The declassified document is called “Information Operations Roadmap”. It was obtained by the National Security Archive at George Washington University using the Freedom of Information Act.
Ooof. This is heavy crap indeed, although to be honest no big news to the conspiracy lobby. This ‘Information Operations Roadmap’ details, among other things, how the US military should approach the internet as an essentially hostile system. It also mentions that the outputs of ‘PsyOps’ (the guys who disseminate false information in order to mislead and demoralise the enemy, whoever that might be this week), like false news stories in all media formats (print, audio, video), are getting wider airplay than you might expect:
“Information intended for foreign audiences, including public diplomacy and Psyops, is increasingly consumed by our domestic audience,” it reads.

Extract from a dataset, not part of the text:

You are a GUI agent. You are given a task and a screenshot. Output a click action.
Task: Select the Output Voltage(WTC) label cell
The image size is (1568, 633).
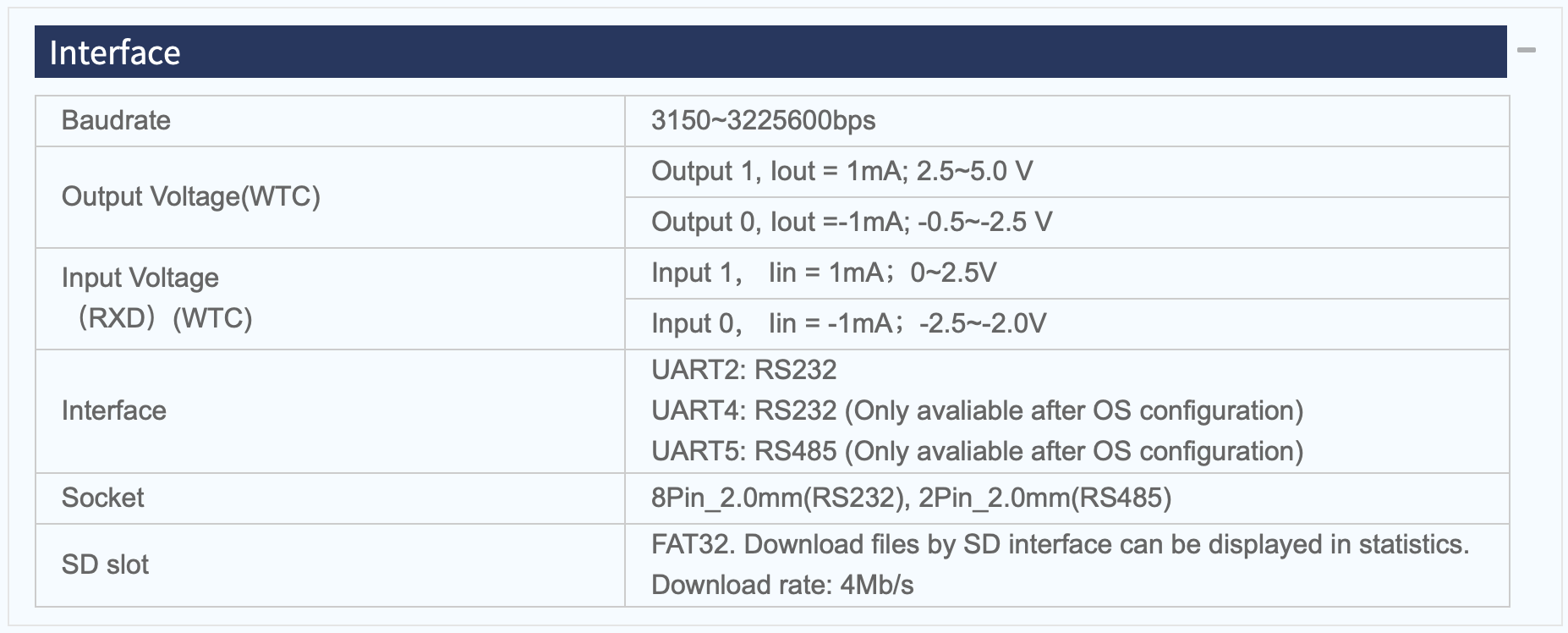tap(330, 197)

“Psyops messages will often be replayed by the news media for much larger audiences, including the American public,”
I *knew* there was something sinister about Barney the Dinosaur…seriously though, the BBC fellow does a much better job at journalism than I could, so I’ll quote his outro to the piece in an attempt to encourage you to follow this link and read it thoroughly.
The US military seeks the capability to knock out every telephone, every networked computer, every radar system on the planet.
Are these plans the pipe dreams of self-aggrandising bureaucrats? Or are they real?
The fact that the “Information Operations Roadmap” is approved by the Secretary of Defense suggests that these plans are taken very seriously indeed in the Pentagon.
And that the scale and grandeur of the digital revolution is matched only by the US military’s ambitions for it.